Are investors pivoting?

Change is the only constant in life, here's how it holds true for investors in the tech industry.
30 December 2019

Where are investors pivoting towards? Source: Shutterstock

In an episode of the comedic TV series “Community,” two students show up for their PE class, expecting to resume their physical education. Only it’s not a PE class. The writing on the chalkboard quickly reveals that it’s a P.E.E. class.

A former jock realizes that this acronym stands for Physical Education Education. He won’t get to play any sports. Instead, he’ll be taught to be a gym teacher. Disappointed, he says that he assumed the repetition in the course catalog was nothing more than a typo.

“It started as a typo!” replies the swaggering gym coach. “But it’s grown into one of Greendale’s most successful programs…”

The school may have taken a cue from Silicon Valley. The industry has an estimated failure rate of 90% and, rather than buckle under these odds, it continually tries to affirm the value of failure, at least outwardly. We’ve all heard the mantras ⁠— “fail fast, fail often” among them.

That isn’t always sincere; Harvard professor Shikhar Ghosh has noted that “VCs bury their dead very quietly.” Nevertheless, success can be born of humility. The strategic pivot is one aspect of this.

Instead of feeling defeated and crumbling when an expectation is not met, some companies radically modify their product or service in order to meet more evident demand and leverage what they have learnt or built. Sometimes, they do so under pressure from investors to grow, grow, grow. In the aforementioned TV episode, even a printing typo was grounds for a pivot.

An online store for snowboarding equipment pivoted and became Shopify, the DIY e-commerce platform. YouTube was once intended to be a video dating app, with inspiration drawn from the superficial rating site Hot or Not and the cringe-worthy slogan “Tune in, hook up.” Slack, the platform for digital workspace conversations, began as an internal tool that serviced a conflict-free, multiplayer online game.

Some pivots are more gradual. Suzuki is known to many as the manufacturer of flashy motorcycles but in the early 1900s they were making looms for the Japanese silk industry.

Now, even some investors could be seen as “pivoting.”

Peter Thiel’s venture capital firm Founders Fund is reportedly aiming to raise $2.7 billion by the first quarter of next year. Of that, $1.5 billion is earmarked for investments in older, larger companies, which is considered to be a departure from its usual strategy and a broader VC tendency to write checks to unicorns when they’re still… well… just baby unicorns.

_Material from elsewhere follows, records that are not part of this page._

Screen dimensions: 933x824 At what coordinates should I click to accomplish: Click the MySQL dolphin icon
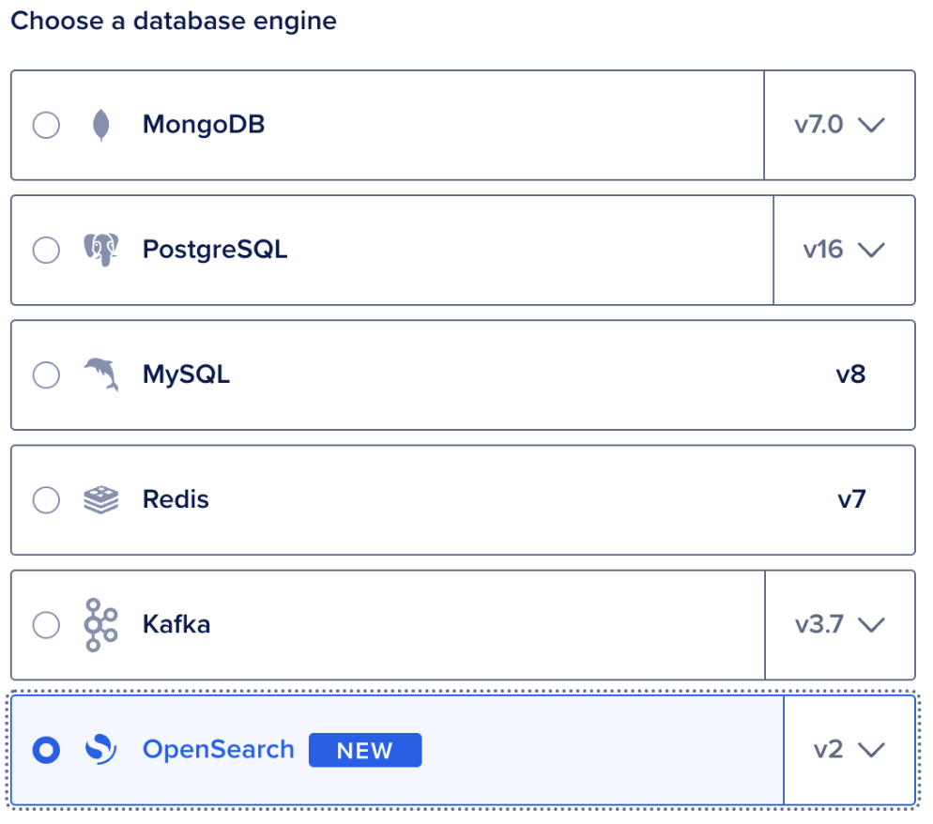click(x=101, y=374)
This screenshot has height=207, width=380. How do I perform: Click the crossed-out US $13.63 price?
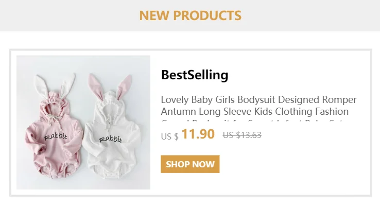point(242,135)
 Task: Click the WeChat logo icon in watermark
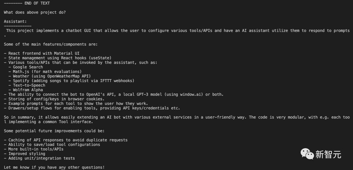coord(307,154)
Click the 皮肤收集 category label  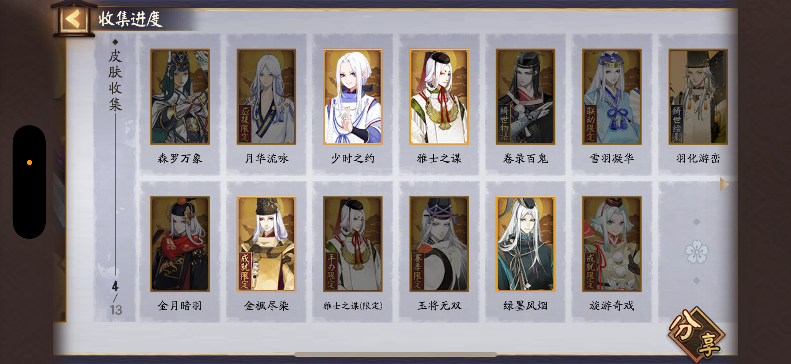tap(115, 80)
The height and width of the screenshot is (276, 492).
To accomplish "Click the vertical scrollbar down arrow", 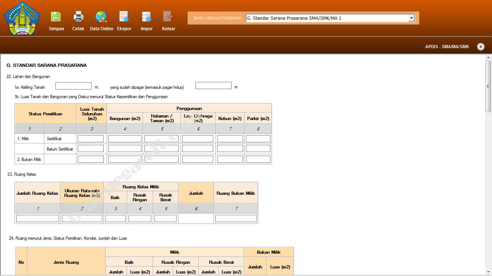I will 488,272.
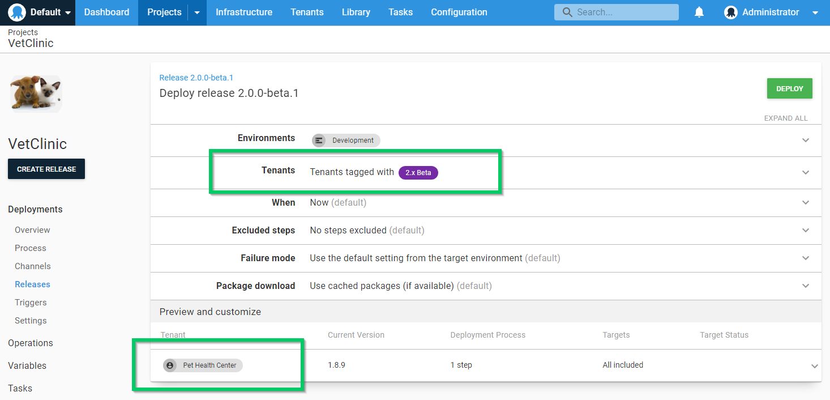Expand the Package download section
830x400 pixels.
tap(805, 286)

However, with all of the abandoned and failed IPOs in 2019, there’s reason to believe that companies will continue to stay private longer. This gives pause to some traditionally early-stage investors who are now especially concerned about the dilution of their stakes.

So-called growth-stage financing didn’t seem to work out well for SoftBank and WeWork. But The Wall Street Journal reports that Thiel’s Founders Fund remains undaunted. According to reporting by Rob Copeland and Katie Roof, “It has told potential investors that older companies that stay private longer can prove to be more stable, if less lucrative, investments than moonshot startup bets.”

People are beginning to look at things differently.

Jason Calacanis, an angel investor and the host of a popular podcast about startups, says there’s value in being a so-called “pegasus.” By skipping rounds of financing that have become routine for others, founders are able to retain more ownership, avoid dilution, maintain closer teamwork, and stay focused on product development.

Calacanis notes that there are exceptions to this advice. “If you come up against rabid competitors, sure, take the big money and go to war — just try and do it after you hit $5-10m in yearly revenue,” he writes in his blog.

There’s some irony here. A pegasus is basically a business that is profitable enough to invest in its own growth. The fact that this warrants a new term says something about the perversion of credit and speculative mania that has overtaken the tech industry. In the old days, this was simply referred to as a business. But perhaps the invocation of potential magic — valid or invalid, from innovation to investment — is part of what makes tech so exciting and worthwhile.